Patriot
May 20, 2011
This month's Patriot of the Month–shown above at left, with his brothers–is none other than our own Ted Stein, as proclaimed by the Bill of Rights Defense Committee.
Ted was honored for his work with the Center for Torture Accountability, an organization he founded two years ago as "a way to shame torturers and hold them accountable at a cultural level even if our government isn't holding them legally accountable."
The critical importance of a culture of accountability became evident to Ted when he learned of efforts by torture survivors in Argentina to bring stories of torture to the attention of the public, so that even when the government failed to prosecute, everyone would know that there were torturers living among them. Stories about the torturers showed up on walls all over town, and posters made the torturers' faces well known to the public at large.
It occurred to Ted that the internet could be used for similar purposes in the United States. We have torturers in midst, men and women who as part of our government, tortured thousands, likely tens of thousands, of people in the name of the fight against terrorism. We have tortured prisoners to death in some cases. Many victims of our torture have had no personal association with terrorism; they were in the wrong place at the wrong time, or were turned in by bounty-hunters. Some of them were children. Some of the acts of torture inflicted upon them are the same as actions for which we executed Nazis after World War II.
The Center for Torture Accountability attempts to make the American public understand the horror of what the government has done in our name, by ensuring that the stories of government-sponsored torture show up front and center in internet searches.
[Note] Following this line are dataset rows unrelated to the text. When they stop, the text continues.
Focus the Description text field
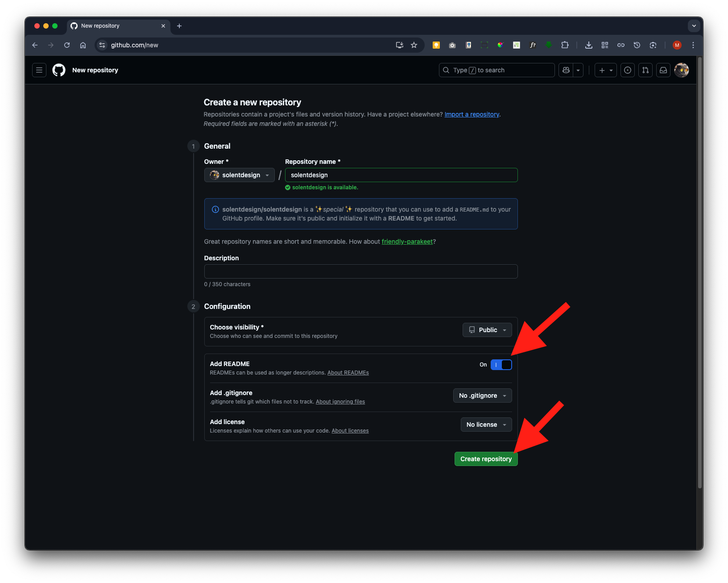This screenshot has width=728, height=583. 360,271
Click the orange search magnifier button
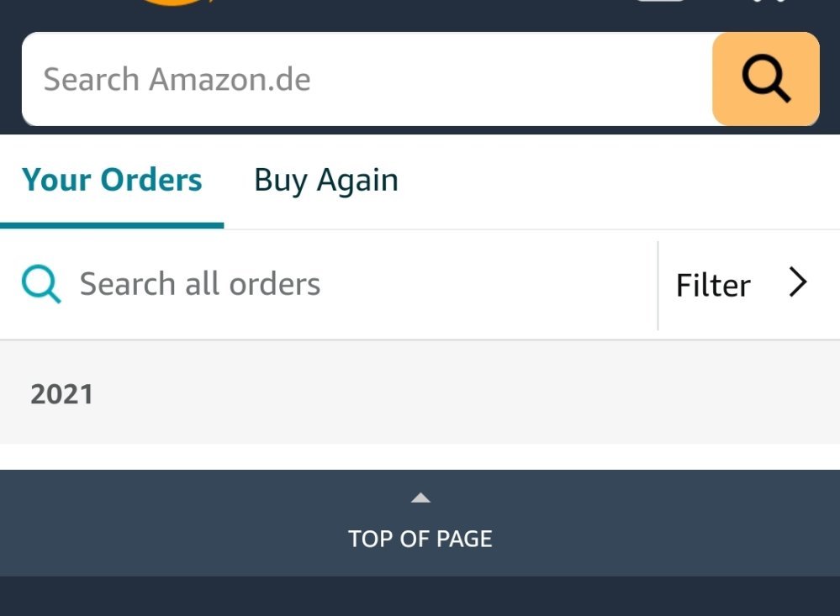This screenshot has width=840, height=616. tap(765, 79)
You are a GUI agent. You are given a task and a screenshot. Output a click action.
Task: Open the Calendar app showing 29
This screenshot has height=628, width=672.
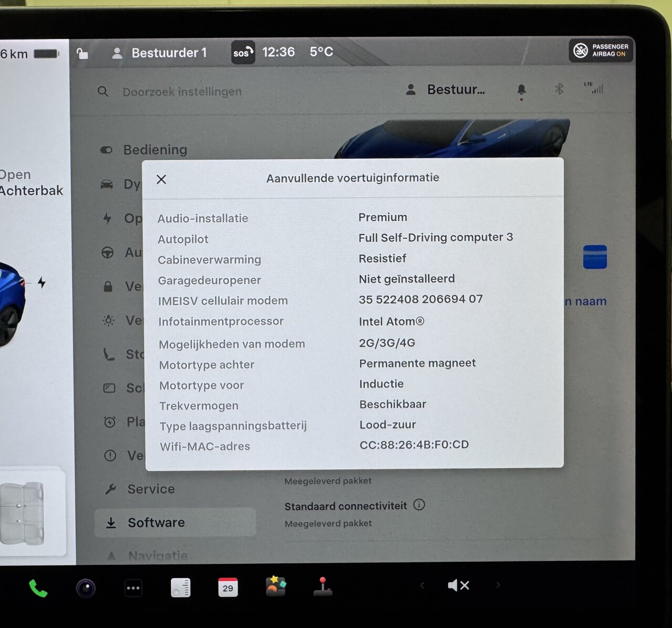[228, 588]
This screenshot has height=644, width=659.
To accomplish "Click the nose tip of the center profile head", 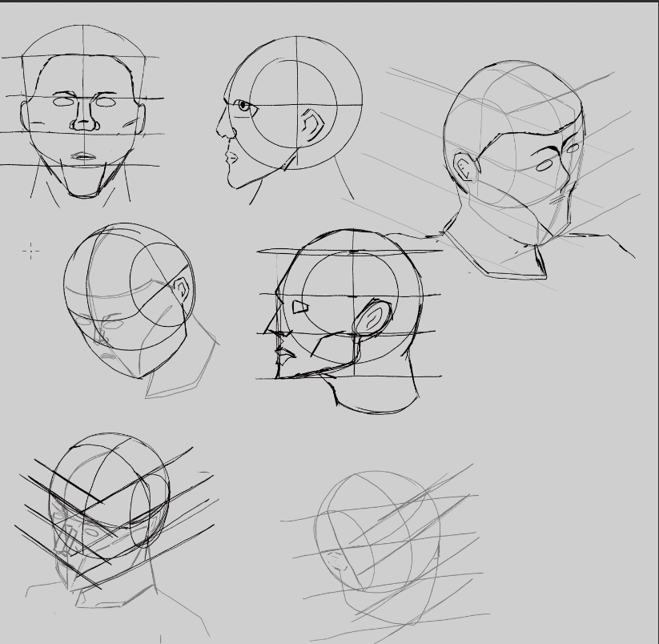I will [267, 331].
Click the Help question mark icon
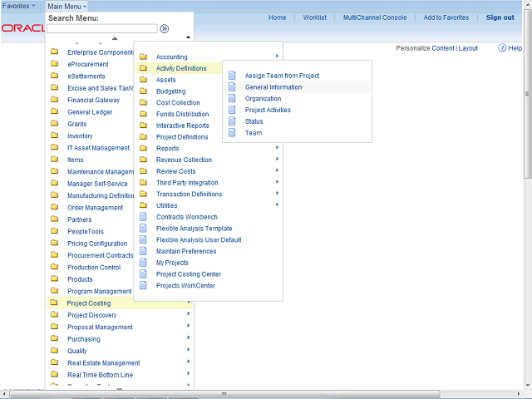532x399 pixels. coord(503,48)
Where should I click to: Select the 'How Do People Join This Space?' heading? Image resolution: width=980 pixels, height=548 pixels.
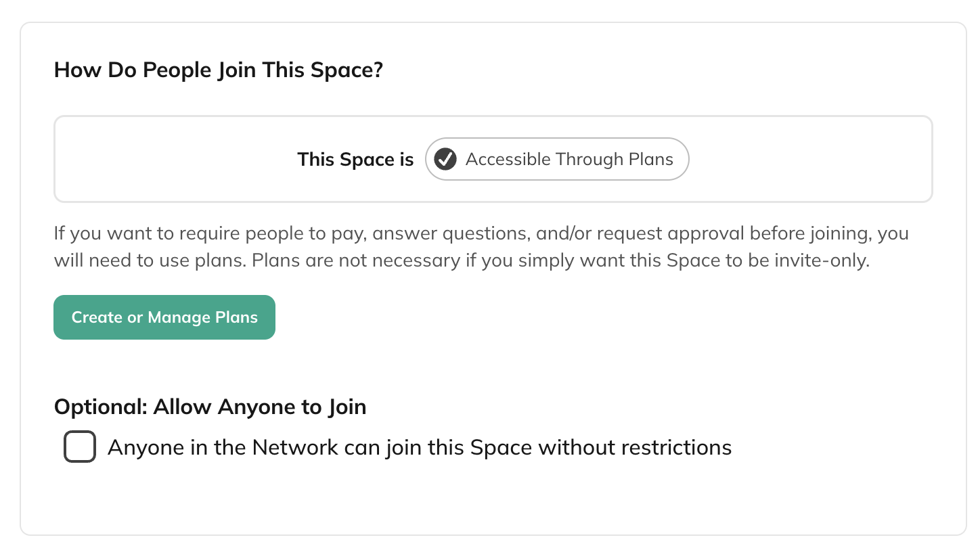point(218,69)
The goal is to make sure that the names of torturers, and of the people who organized the American torture regime, will be forever associated in the public sphere with the deeds they did.
Torture and torturers thrive, observes Ted, in cultures of impunity; torture stops when the culture becomes one of accountability. We may wait a long time for the government to hold its torturers to legal accountability, but in the meantime all of us can begin the hard work of changing our overall culture, so that torturers are no longer accepted as good citizens or welcomed in decent society.